As the system was developed using Java, our initial solution was to adopt a multi-threaded approach. However, we soon encountered memory limitations and frequent garbage collection, resulting in slower performance and larger heap sizes in Java.

Since this process is not always running and is just one of many use cases, it is not cost-effective to scale up the entire system to handle it. After several attempts at optimizing the JVM and increasing memory, we explored other alternatives.

Implementing Serverless computing

Most cloud providers offer serverless computing capabilities, and since we were already using AWS, we decided to use AWS Lambda for concurrent execution. This allowed us to avoid memory constraints and the need for large-sized instances dedicated to the application. We used Lambda to process each record by fanning out the Lambda process, which updated the database and sent a completion signal once it was done. This allowed us to consolidate the results while waiting for the processing to finish.

Issue with concurrency

After implementing a performance optimization technique, we noticed a significant improvement in the import time of records. The time taken to import records remained almost predictable, regardless of the number of records. However, during our testing, we encountered a problem with conflicting database updates. This occurred when multiple users tried to update the same shared record, causing the database to reject the updates to prevent data corruption.

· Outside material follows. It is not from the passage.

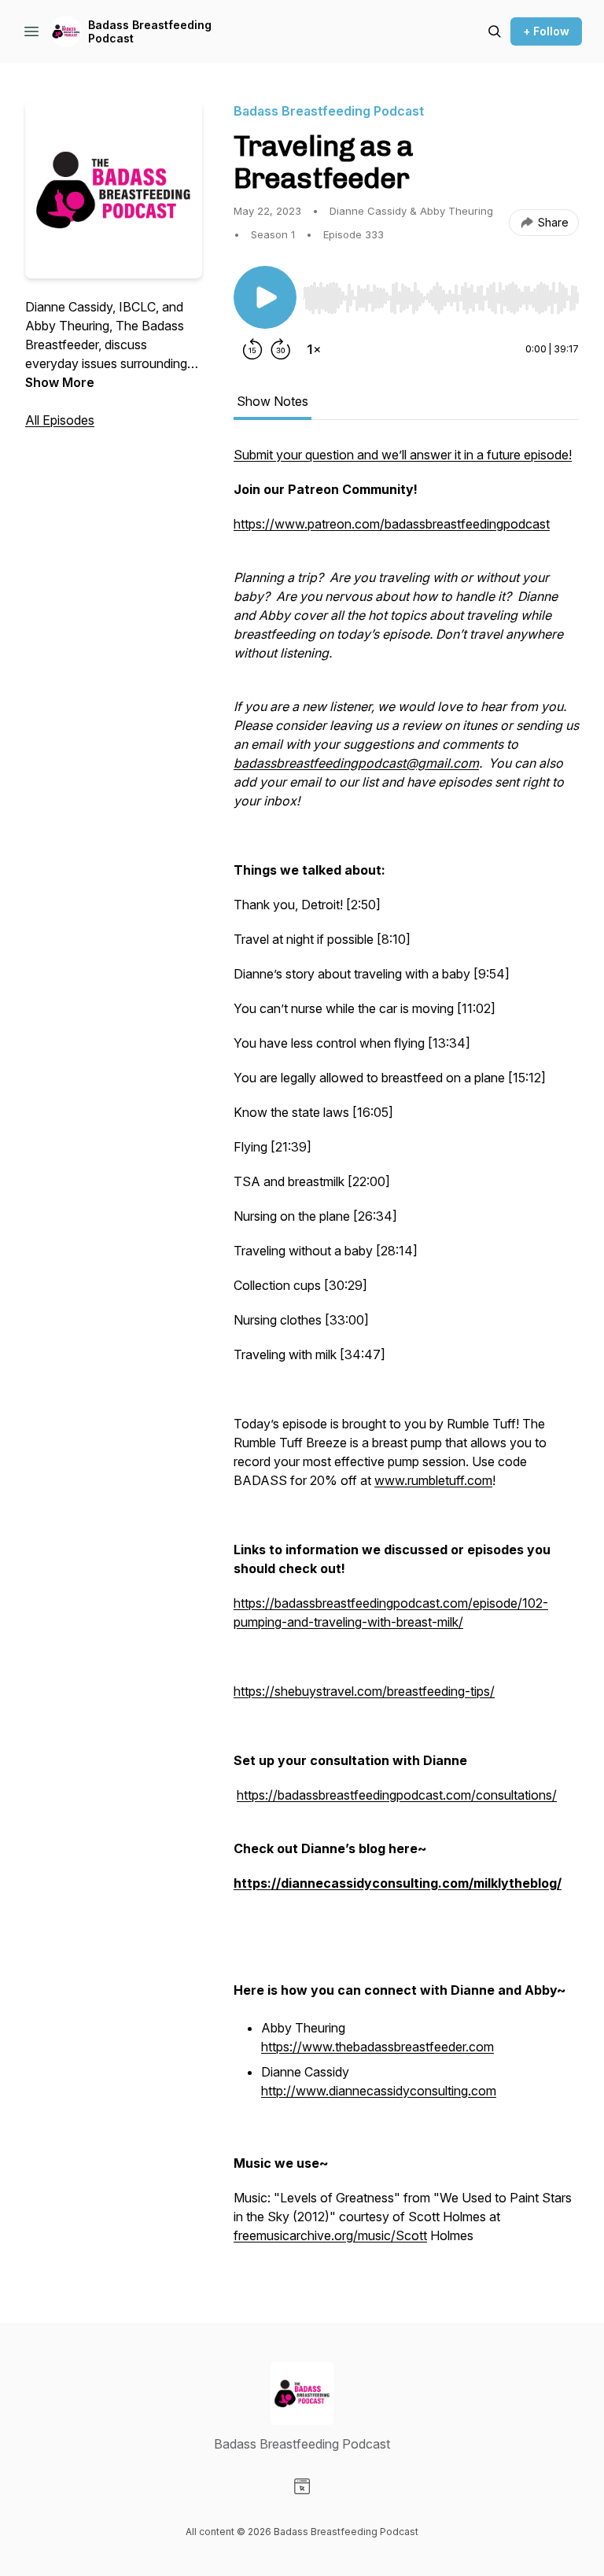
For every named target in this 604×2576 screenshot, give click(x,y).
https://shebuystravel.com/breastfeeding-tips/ (364, 1691)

Moving Objects Around Costs

Although we could process each record in approximately five milliseconds, it would still take us 15 hours to consolidate the results and enrich the data. Even if we managed to reduce the processing time to around 1.6 milliseconds per record, it would still take us around 6 hours to complete the task.

We faced a challenge while isolating records to allow for easy concurrency. To solve this problem, we created a new record for each conflicting update in the staging table. This would enable us to consolidate all records post-completion of complete concurrent execution.

Although this was an excellent solution in theory, we soon realized that the intermediary collection had generated far more records than expected. We ended up with roughly 1,100,000 additional records from only 13,000 input records.

Processing each record, including reading, enriching, and consolidating them into target records, was time consuming. We calculated that if we were to process each record, we would need to read it, sum up fields that may cause concurrent update conflicts, and calculate the value for some additional fields in the target record.

Get Closer to Data

Through learning, we were able to implement logic that is closer to the data. Nowadays, most database management systems offer some form of data summarization and consolidation query capabilities within the database itself. This brings out the best in the database.

We used MongoDB’s aggregation framework to bring our logic closer to the database. This resulted in a fantastic outcome of reducing several work hours to just a few minutes. MongoDB’s aggregation pipeline has several thoughtfully constructed operators that filter, consolidate, join, and produce the desired document structure (output record). It also allowed us to store it in a target collection (table) without leaving the process.

Bulk updates implemented

We were able to make progress with our data, but we encountered some data points that were not well represented in the aggregation framework. We had to figure out how to include certain logic inside the framework, and we noticed that we could apply the same calculation to a large set of records based on specific attributes.

By summarizing approximately 76,000 resulting records to only 30, we found a way to improve the processing. We used the aggregation framework to query records that needed to be enriched and performed external calculations on the derived fields. This allowed us to perform mass updates while still maintaining excellent performance.